25 best college football coaches never to win a national title
- Head Coaching Record: 123-47-2 at Texas A&M, 1989-2002
- Closest He Came to Winning a National Championship: 1992; 12-1, lost the Cotton Bowl, No. 7 final ranking. Also went 10-0-1 in 1994, but was ineligible for a bowl game.
- Notable: Three Southwest Conference Championships (1991, 1992, 1993), 1998 Big 12 Champions, College Football Hall of Fame (2012)
R.C. Slocum is one of the most well-known names in Texas A&M football history, having served as an assistant coach for the Aggies from 1972-1980 and 982-1988 before taking over as the program’s head coach in 1989. Slocum posted a 123-47-2 record across 14 seasons as the head coach in College Station thanks in large part to his “Wrecking Crew” defense.

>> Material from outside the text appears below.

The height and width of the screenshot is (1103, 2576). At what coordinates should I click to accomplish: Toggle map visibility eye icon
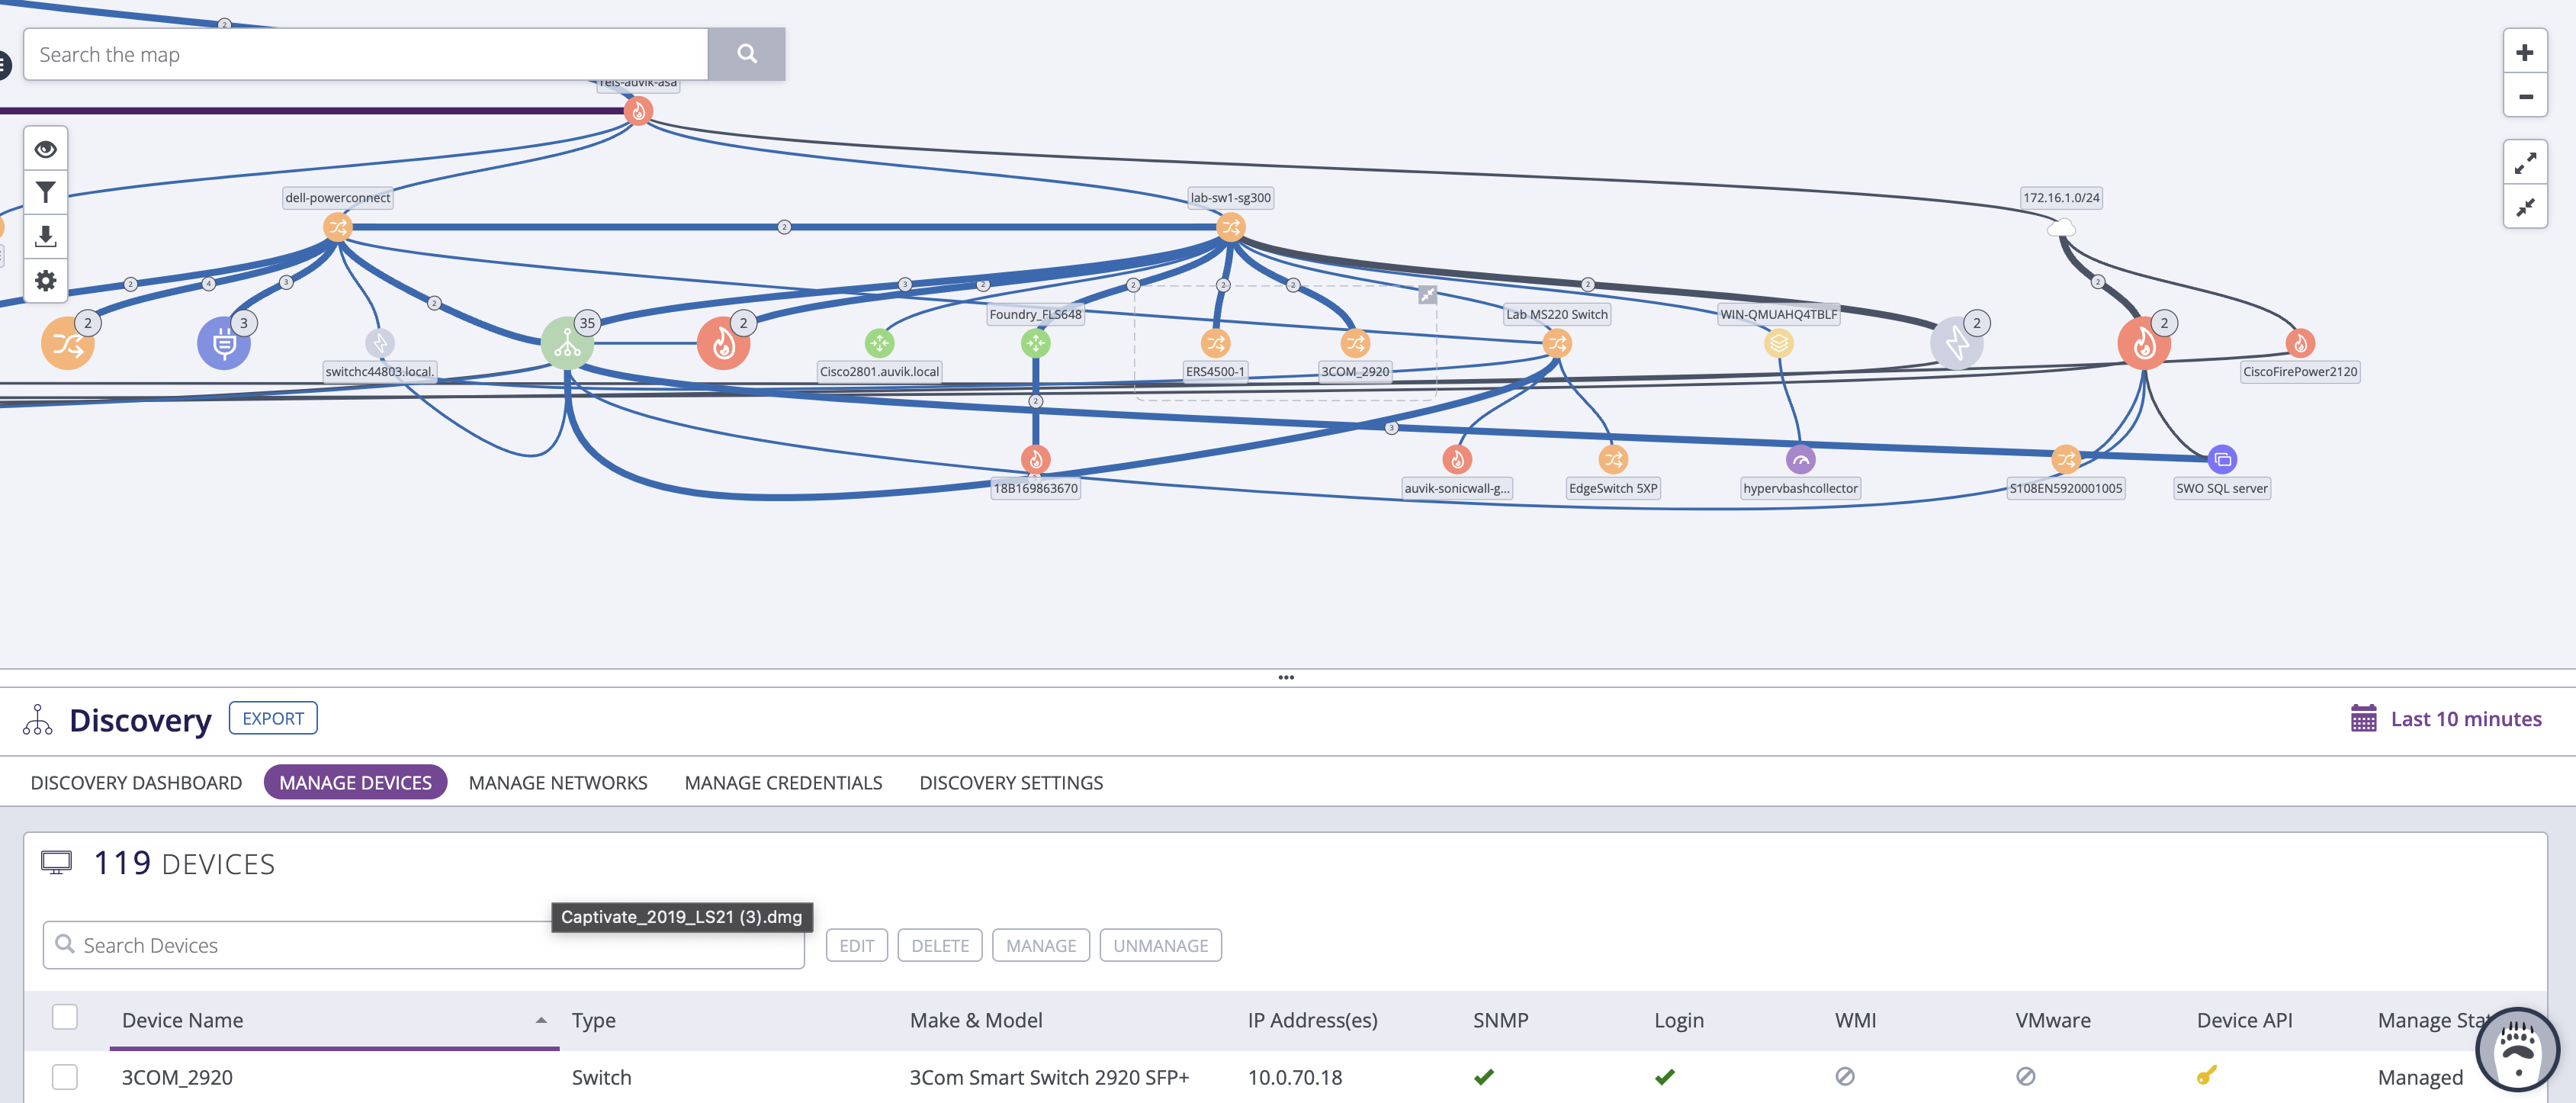click(45, 149)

Slocum and the Aggies captured three Southwest Conference titles and he oversaw a four-year period from 1991-1994 in which A&M didn’t lose a single game against a conference opponent. Included in that stretch was the 1992 squad that finished the season 12-1 following a 28-3 loss to Notre Dame in the Cotton Bowl and earned a No. 7 final ranking in the AP Top 25.
In 1998, Texas A&M won the first Big 12 championship in the program’s history, and knocked off No. 2 Kansas State 36-33 in overtime in the Big 12 Championship Game in St. Louis. The Aggies finished 11-3 that season, which was the fifth double-digit winning campaign in Slocum’s first ten seasons as head coach.
Texas A&M never had a losing record under Slocum, though when the Aggies finished 6-6 in 2002, the school asked him to resign and take an administrative role in the university.